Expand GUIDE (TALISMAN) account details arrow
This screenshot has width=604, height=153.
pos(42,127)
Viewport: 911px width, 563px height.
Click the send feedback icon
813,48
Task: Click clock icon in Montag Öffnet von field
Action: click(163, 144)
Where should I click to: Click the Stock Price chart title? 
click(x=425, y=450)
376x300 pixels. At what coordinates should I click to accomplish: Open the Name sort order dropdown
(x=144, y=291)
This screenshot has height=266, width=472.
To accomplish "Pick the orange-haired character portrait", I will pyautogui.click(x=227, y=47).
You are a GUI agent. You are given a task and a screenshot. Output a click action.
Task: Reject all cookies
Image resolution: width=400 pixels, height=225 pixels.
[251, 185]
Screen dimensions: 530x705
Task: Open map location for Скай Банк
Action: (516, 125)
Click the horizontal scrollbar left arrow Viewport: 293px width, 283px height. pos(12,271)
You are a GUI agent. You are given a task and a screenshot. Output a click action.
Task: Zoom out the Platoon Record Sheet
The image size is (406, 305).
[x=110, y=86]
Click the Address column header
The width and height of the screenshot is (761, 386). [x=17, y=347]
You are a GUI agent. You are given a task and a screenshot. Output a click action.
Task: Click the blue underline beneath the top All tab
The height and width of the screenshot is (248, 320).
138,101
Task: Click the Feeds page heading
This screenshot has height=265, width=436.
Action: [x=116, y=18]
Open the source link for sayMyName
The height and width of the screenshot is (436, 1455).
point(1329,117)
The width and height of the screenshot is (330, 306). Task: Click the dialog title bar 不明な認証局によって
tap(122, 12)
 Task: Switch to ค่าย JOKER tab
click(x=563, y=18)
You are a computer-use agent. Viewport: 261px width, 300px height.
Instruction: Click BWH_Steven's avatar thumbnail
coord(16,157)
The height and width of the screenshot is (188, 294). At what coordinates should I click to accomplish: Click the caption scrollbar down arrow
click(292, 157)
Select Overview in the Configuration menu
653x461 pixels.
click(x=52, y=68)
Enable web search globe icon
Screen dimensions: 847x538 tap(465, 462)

◇ ◇ ◇ ◇ ◇

Exercise: Take the lines from the top of the data through the one that contains "Task: Click the Feeds page heading" and copy them exactly, leaving out every line after it.

Result for this exercise:
Expand GUIDE (TALISMAN) account details arrow
This screenshot has width=604, height=153.
pos(42,127)
Viewport: 911px width, 563px height.
Click the send feedback icon
813,48
Task: Click clock icon in Montag Öffnet von field
Action: click(163, 144)
Where should I click to: Click the Stock Price chart title? 
click(x=425, y=450)
376x300 pixels. At what coordinates should I click to accomplish: Open the Name sort order dropdown
(x=144, y=291)
This screenshot has height=266, width=472.
To accomplish "Pick the orange-haired character portrait", I will pyautogui.click(x=227, y=47).
You are a GUI agent. You are given a task and a screenshot. Output a click action.
Task: Reject all cookies
Image resolution: width=400 pixels, height=225 pixels.
[251, 185]
Screen dimensions: 530x705
Task: Open map location for Скай Банк
Action: (516, 125)
Click the horizontal scrollbar left arrow Viewport: 293px width, 283px height. pos(12,271)
You are a GUI agent. You are given a task and a screenshot. Output a click action.
Task: Zoom out the Platoon Record Sheet
The image size is (406, 305).
[x=110, y=86]
Click the Address column header
The width and height of the screenshot is (761, 386). [x=17, y=347]
You are a GUI agent. You are given a task and a screenshot. Output a click action.
Task: Click the blue underline beneath the top All tab
The height and width of the screenshot is (248, 320).
138,101
Task: Click the Feeds page heading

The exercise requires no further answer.